A Rimini i bagni sono in tutto 280, a questi occorre aggiungere altri 150 operatori sul demanio che verrebbero colpiti dalla direttiva Bolkestein. “L’articolo trentasette del Codice della navigazione ci dava la possibilità di rinnovo delle concessioni da sei anni in sei anni, all’improvviso tutte queste certezze si sono capovolte, il che è profondamente ingiusto. Mai avremmo immaginato che dopo oltre sessant’anni avrebbero cambiato le regole, e poi così repentinamente”, lamenta Menotti.

Al quale non va giù, soprattutto, il fatto che vi siano state categorie, quali tabaccai e notai, che pur rientrando tra quelle soggette alle liberalizzazioni, a un certo punto siano riuscite a defilarsi. “In Italia – sottolinea il presidente del Sib di Rimini – esistono categorie d’ intoccabili, vere e proprie caste, come nel caso dei notai, i cui interessi vengono tutelati dalla politica su tutto e su tutti”.

“Rispetto alla nostra vicenda il Governo italiano si sarebbe dovuto attivare nel momento in cui ha ricevuto la comunicazione d’infrazione da parte dell’Europa, non a scoppio ritardato come ha fatto, probabilmente al tempo dormiva.
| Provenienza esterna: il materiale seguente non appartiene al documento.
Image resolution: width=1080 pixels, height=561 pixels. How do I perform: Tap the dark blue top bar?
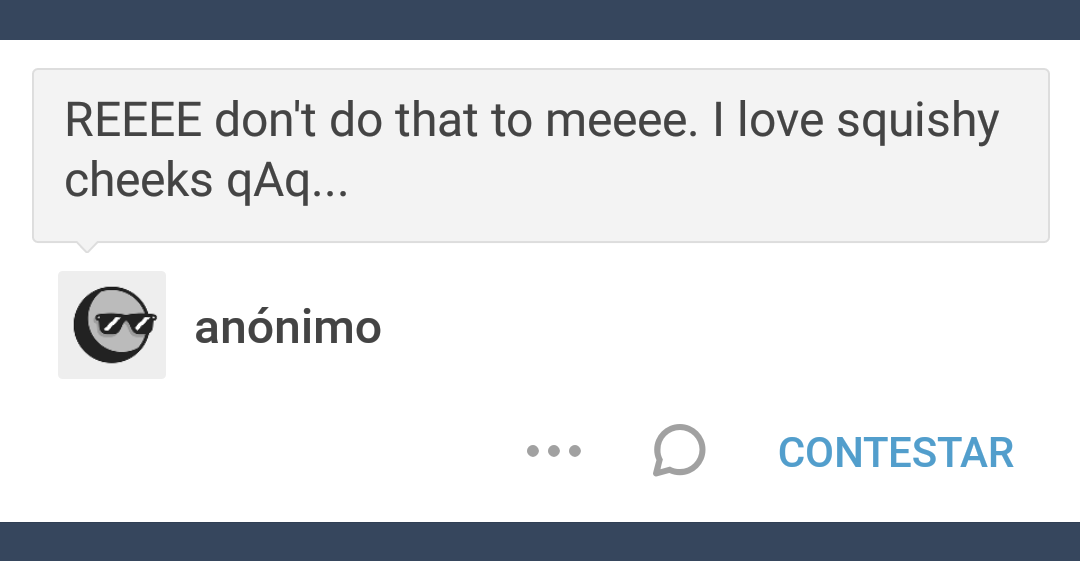540,19
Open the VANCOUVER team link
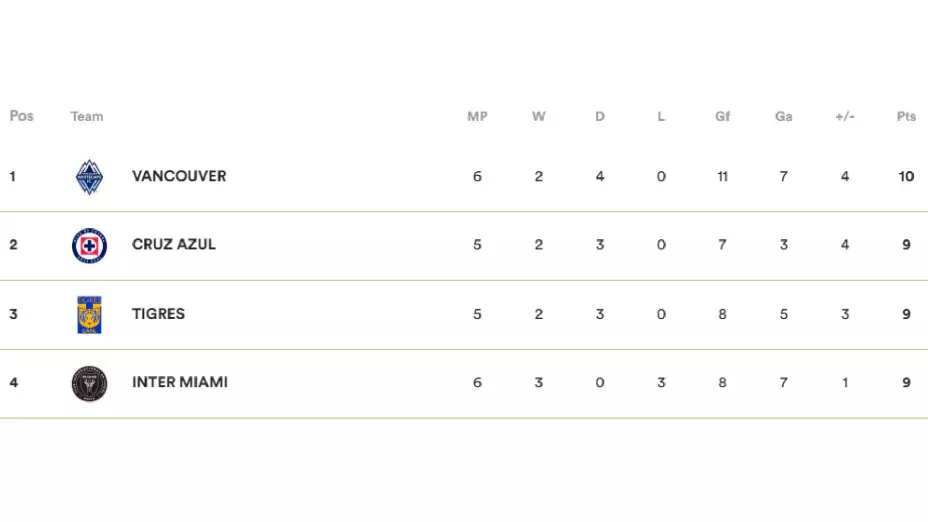Image resolution: width=928 pixels, height=522 pixels. [179, 176]
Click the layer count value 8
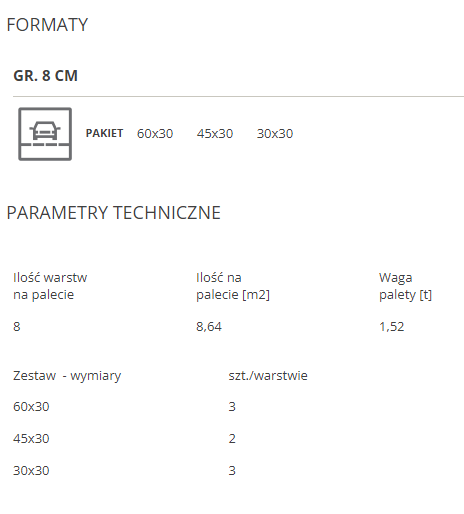 pyautogui.click(x=17, y=327)
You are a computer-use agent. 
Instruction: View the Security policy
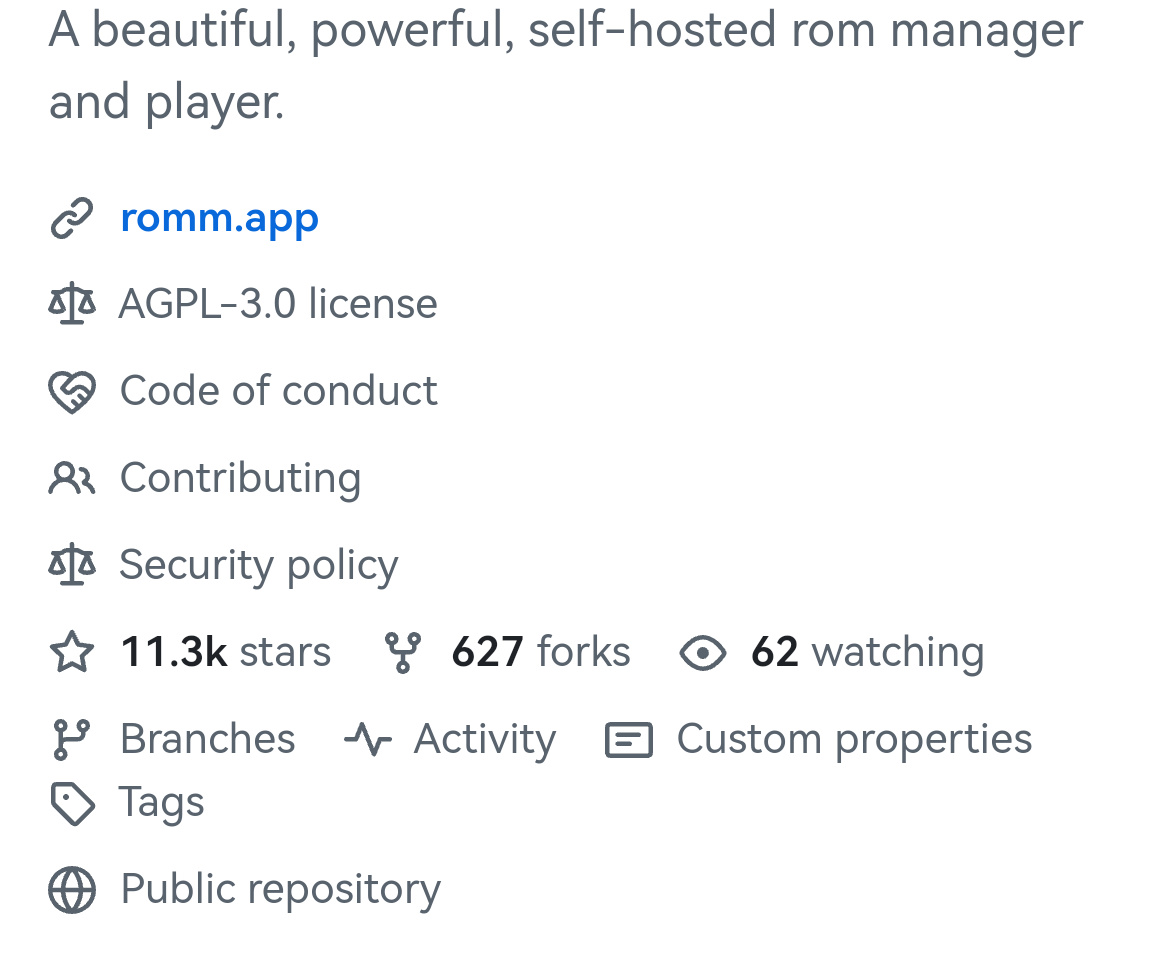pyautogui.click(x=259, y=565)
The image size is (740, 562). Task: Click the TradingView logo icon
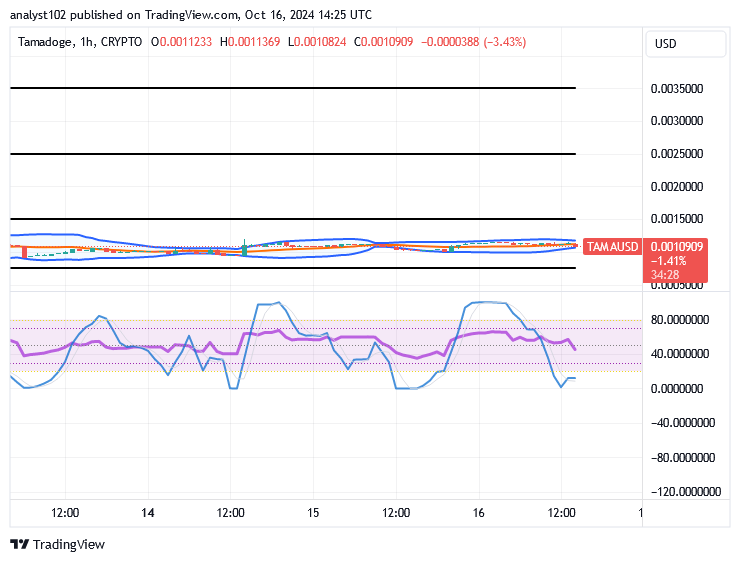click(x=20, y=545)
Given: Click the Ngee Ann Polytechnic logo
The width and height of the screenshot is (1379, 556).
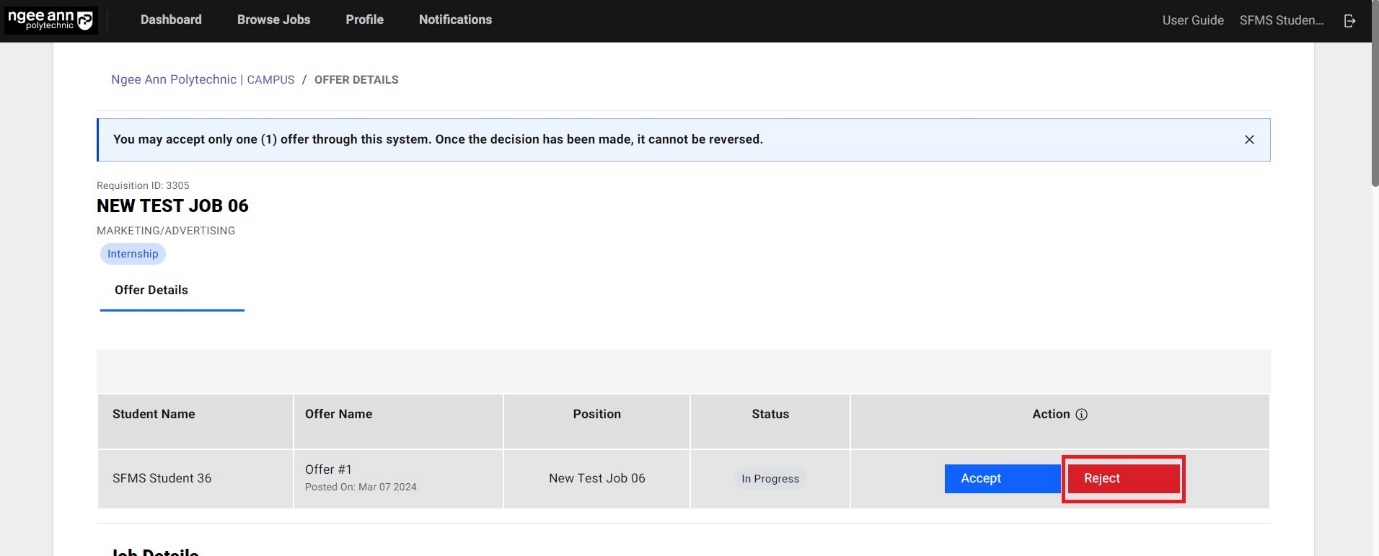Looking at the screenshot, I should click(50, 20).
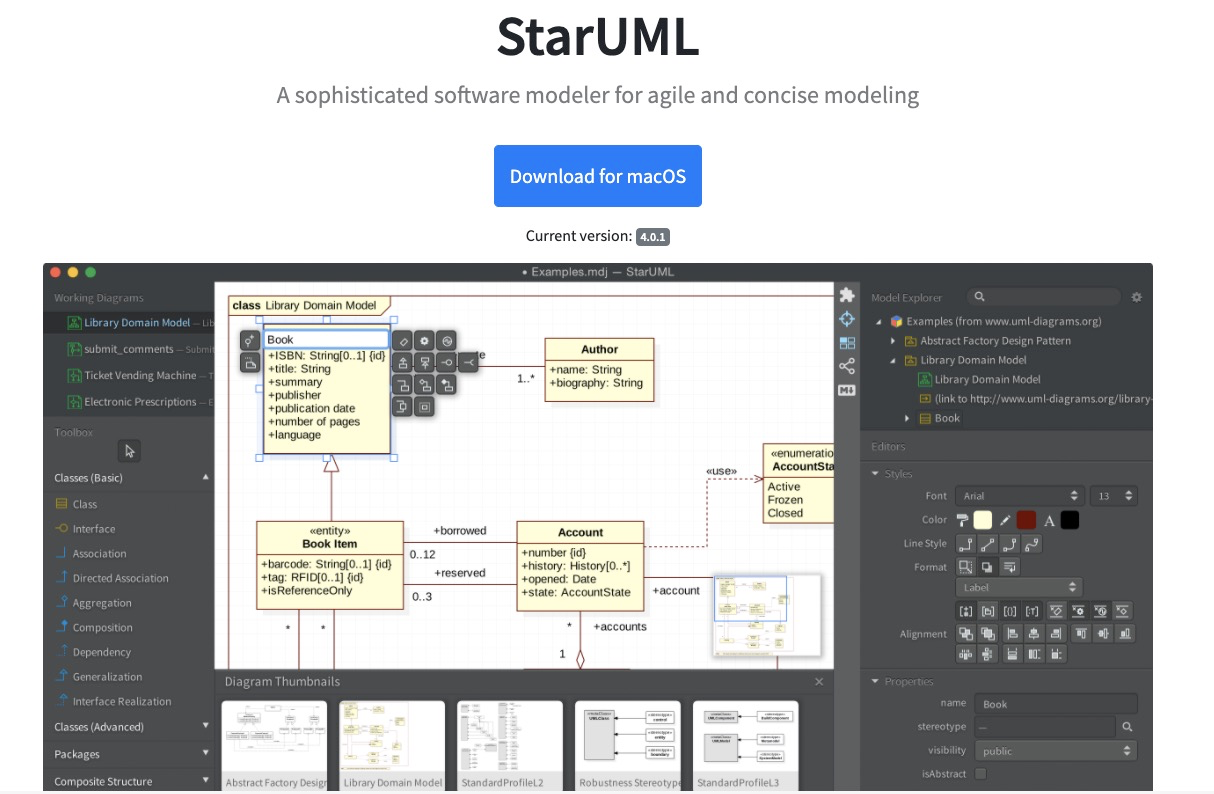
Task: Click the blue crosshair locate icon
Action: click(x=847, y=318)
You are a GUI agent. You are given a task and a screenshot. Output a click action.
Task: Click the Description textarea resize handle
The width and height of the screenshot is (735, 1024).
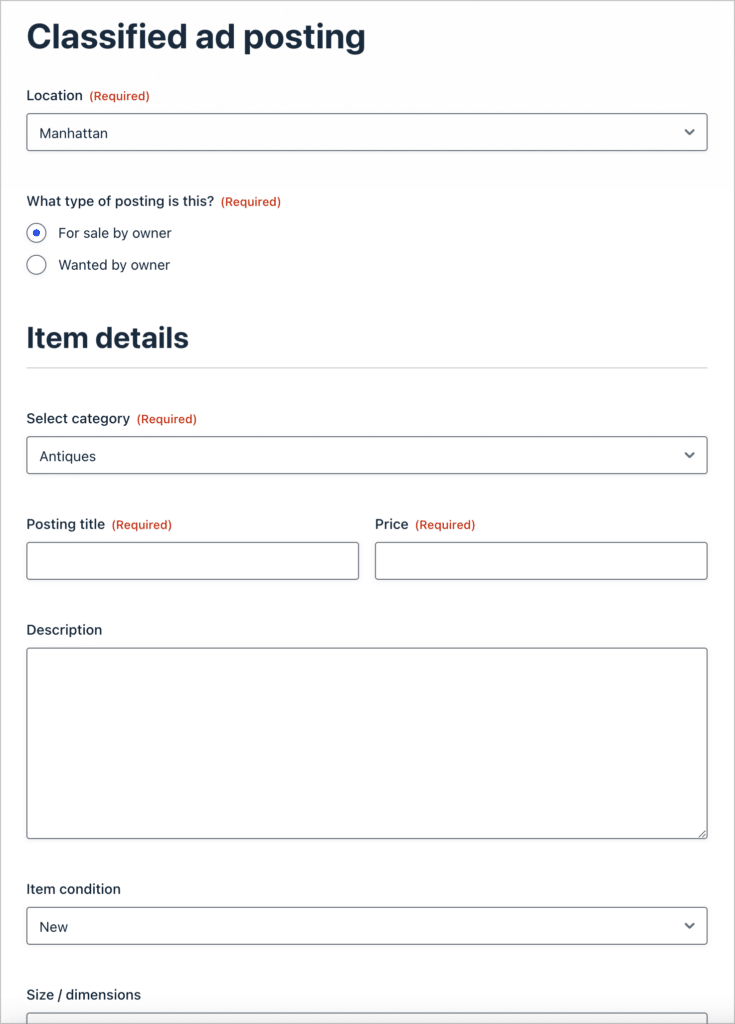click(x=702, y=834)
Quanto a noi bagnini, siamo venuti a conoscenza della storia concessioni solo quando i giochi erano fatti”,  spiega il presidente Sib di Rimini.

Che annuncia una serie di iniziative di protesta da parte dei bagnini “per tutelarci dall’eventualità di perdere tutto quello che si è costruito e anche per evitare il rischio che le nostre attività vadano a concentrarsi nella mani di poche multinazionali straniere, il che darebbe il via a una vera e propria colonizzazione del nostro territorio marittimo”. “Non intendiamo cedere – aggiunge Menotti – ci batteremo contro questa ingiustizia in tutti i modi possibili. Già questo venerdì è previsto un incontro tra Confcommercio e Confesercenti nazionali a Roma, dove ci sarò anche come rappresentante provinciale del Sib, per decidere la piattaforma con la quale presentarci alla manifestazione nazionale prevista per questo mese di aprile”.

Al riguardo Katia Caprili funzionario del Demanio al Comune di Rimini, pur riconoscendo la necessità di doversi adeguare alla direttive europee, concorda con il rappresentante riminese del Sib, sul ruolo che la Regione Emilia Romagna potrebbe ricoprire nell’individuare una soluzione adeguata sui tempi e i modi di applicazione della nuova legge sulle concessioni dei bagni: “Auspichiamo che ciò avvenga al più presto e in maniera tale da evitare situazioni traumatiche o di particolare disagio alle categorie coinvolte”.